Freelancing / Journalism skills

Being a community journalist.


I’m a sucker for a quote, and this reminded me of my work writing as a community journalist for a local magazine. The magazine goes out once a month and we work roughly two months in advance (challenging when you are reporting on something ‘new’ and ‘exciting’ but doesn’t reach your readers until two months later!). But, much like this quote says, I am always thinking about writing for the local magazine, not only because every four weeks I have a deadline looming for enough articles to fill the community section, but because I want to write features and articles that people want to read.

Local newspapers have all the breaking stories covered, whether daily or weekly, they can report on matters in the local town that are immediate. Magazines however work on a longer time frame, and I have to find stories that are topical, interesting and new… for two months in advance. Sometimes this can be a struggle, asking charity and community groups before Christmas, if they have anything coming up in February – well they might do but the festive season is their only focus at that moment! Some months I am struggling to find relevant and up-to-date content, or anything events going on in the area and yet other months I have an interview with the mayor, some fantastic fundraising success stories and so many events to report on… it’s hit and miss, but here’s what I’ve learnt about being a community journalist.

Key sources are important

Starting out being the journalist for a local magazine, you have no contacts. It took a while for me to establish the right people to talk to, the people to go to for any up-to-date information, those who can report on new events. Knowing who to go to and who to keep in contact with was half the battle for me. Now, I receive press releases, which give me ideas and inspiration for future articles, but starting from scratch I had none of that. I have a great contact who is the head of our Town Team who is always letting me know what’s going on – when I’m starting a new issue, I know where to turn!

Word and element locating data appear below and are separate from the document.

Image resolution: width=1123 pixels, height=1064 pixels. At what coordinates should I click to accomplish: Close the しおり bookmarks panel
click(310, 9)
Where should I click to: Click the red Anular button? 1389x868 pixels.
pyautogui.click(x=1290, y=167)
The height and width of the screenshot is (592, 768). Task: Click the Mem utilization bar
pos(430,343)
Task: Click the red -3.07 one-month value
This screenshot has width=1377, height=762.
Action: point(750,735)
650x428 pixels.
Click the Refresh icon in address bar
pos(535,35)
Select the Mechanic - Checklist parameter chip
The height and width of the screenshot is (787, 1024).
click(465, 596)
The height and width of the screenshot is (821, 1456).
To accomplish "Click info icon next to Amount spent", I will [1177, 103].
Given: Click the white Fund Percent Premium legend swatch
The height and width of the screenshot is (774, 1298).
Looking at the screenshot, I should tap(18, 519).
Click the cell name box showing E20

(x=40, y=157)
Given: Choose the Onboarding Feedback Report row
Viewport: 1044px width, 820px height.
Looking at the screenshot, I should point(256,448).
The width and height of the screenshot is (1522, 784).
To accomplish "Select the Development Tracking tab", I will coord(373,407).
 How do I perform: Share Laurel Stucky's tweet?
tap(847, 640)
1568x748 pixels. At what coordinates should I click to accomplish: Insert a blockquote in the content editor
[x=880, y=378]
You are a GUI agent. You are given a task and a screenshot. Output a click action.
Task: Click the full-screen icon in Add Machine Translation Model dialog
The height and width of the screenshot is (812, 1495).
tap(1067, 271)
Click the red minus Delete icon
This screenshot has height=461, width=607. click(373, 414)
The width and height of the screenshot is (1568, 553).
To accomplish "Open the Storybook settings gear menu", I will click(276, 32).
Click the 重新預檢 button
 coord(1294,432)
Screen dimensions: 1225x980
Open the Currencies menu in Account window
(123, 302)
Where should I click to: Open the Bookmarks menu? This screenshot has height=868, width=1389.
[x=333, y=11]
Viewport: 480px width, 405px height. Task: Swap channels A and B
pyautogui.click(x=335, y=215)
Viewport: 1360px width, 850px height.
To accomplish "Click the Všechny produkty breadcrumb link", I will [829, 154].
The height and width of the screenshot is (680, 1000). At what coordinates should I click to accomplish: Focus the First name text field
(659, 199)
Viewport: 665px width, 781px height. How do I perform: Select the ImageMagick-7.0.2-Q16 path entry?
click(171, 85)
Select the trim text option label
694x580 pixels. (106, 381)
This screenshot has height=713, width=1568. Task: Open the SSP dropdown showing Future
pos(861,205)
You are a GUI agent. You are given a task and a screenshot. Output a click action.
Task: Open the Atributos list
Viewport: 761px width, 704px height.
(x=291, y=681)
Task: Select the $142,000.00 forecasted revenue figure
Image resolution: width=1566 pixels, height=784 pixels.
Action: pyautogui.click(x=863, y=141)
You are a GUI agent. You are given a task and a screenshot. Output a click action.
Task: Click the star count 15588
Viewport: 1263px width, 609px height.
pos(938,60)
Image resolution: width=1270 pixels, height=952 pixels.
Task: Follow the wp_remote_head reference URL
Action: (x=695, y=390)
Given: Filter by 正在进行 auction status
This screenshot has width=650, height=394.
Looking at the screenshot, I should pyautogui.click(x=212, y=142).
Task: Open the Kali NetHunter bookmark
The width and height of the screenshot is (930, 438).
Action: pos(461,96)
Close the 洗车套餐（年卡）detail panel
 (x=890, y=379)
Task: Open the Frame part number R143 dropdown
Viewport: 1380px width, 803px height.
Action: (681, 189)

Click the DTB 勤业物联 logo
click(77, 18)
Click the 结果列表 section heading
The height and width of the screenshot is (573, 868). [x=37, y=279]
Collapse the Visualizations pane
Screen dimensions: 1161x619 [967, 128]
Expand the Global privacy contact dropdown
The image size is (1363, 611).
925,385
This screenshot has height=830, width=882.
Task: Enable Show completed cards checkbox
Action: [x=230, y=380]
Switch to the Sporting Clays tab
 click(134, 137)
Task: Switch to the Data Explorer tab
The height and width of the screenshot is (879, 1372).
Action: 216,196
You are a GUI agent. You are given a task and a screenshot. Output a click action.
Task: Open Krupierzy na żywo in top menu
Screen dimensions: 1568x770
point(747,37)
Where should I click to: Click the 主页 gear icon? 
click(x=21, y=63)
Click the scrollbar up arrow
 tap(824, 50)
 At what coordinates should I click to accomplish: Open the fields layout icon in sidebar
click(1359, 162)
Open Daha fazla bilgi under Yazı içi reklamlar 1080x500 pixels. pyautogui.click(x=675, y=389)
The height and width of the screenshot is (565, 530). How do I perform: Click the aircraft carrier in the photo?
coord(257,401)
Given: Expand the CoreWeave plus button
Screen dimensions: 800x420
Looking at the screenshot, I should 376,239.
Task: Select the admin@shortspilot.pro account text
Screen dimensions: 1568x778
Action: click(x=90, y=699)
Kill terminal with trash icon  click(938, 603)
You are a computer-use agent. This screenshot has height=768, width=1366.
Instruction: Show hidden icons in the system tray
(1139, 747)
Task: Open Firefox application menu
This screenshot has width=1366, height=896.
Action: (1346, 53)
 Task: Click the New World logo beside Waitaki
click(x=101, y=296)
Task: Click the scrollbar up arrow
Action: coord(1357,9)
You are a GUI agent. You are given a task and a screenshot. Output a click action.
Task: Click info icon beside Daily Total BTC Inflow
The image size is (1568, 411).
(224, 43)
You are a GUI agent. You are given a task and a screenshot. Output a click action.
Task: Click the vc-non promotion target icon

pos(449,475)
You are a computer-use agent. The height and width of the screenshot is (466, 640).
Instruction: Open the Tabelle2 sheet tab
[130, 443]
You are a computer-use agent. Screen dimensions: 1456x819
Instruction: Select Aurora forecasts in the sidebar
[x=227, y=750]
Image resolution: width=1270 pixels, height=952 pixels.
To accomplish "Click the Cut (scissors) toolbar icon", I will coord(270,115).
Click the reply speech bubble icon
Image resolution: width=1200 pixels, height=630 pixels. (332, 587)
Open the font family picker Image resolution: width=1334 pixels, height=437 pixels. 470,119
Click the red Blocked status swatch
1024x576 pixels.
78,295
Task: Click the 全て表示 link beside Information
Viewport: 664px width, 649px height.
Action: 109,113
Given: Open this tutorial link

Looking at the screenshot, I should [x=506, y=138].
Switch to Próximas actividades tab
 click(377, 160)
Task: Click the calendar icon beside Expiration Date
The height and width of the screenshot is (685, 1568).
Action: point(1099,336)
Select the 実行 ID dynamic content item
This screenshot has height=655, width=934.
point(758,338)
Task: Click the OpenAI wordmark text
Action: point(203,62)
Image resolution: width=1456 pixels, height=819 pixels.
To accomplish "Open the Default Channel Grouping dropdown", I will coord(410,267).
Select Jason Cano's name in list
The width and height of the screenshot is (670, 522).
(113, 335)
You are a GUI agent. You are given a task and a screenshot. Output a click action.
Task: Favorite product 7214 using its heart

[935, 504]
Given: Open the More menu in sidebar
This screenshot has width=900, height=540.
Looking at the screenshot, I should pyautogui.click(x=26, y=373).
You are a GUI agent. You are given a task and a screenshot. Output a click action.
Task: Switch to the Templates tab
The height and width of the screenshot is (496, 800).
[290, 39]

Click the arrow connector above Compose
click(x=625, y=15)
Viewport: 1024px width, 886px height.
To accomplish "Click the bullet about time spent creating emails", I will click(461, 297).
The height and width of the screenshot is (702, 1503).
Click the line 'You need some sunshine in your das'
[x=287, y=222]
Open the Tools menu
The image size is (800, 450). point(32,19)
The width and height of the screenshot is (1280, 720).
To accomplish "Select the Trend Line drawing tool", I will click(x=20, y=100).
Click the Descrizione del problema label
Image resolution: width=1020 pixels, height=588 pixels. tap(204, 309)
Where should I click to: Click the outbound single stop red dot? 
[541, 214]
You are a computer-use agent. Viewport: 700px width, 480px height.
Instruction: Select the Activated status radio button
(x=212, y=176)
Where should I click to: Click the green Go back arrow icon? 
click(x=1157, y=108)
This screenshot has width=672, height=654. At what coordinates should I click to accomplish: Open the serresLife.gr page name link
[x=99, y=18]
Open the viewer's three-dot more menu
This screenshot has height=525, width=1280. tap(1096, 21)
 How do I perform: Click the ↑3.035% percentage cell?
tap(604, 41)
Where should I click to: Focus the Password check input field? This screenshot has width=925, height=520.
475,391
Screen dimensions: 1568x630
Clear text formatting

Little happening in a small area

Sometimes it really can be quite challenging to find and write about features, news or events that people will want to read. I have had bad months, but you don’t want to let that put people off reading the magazine the next month. In a small town for a magazine, sometimes there really is not much happening and it is challenging to get a diverse array of opinions and issues. Finding stories might be a challenge, but it’s always satisfying on deadline day when everything is done and in print.

You have to know what is going on.

If there is something big going in your town and you don’t cover it, it won’t go unnoticed. In May this year there is a lot going on in the town I live in, and I have known about these since last year, and been mentioning and promoting in the magazine. It’s great support for the community, and good to show you are in the know! Meeting (and sometimes befriending) those at local charities, or key people in the area will enable you to keep on track of any future events.

Greater responsibility

Local magazines are a lot smaller, of course, than bigger magazines. But this comes with the added plus that you will have more responsibility and control over what you are doing, because there isn’t a huge editorial team looking over you! At a big city magazine, you might be working on mindless fact-checking or research tasks, but if you’re the only community reporter on a small magazine, it’s going to be you who people turn to for stories, you will be out there attending events and you will be deciding what content you want to go in the magazine. I love having responsibility and managing what articles go in the magazine – it’s extremely satisfying!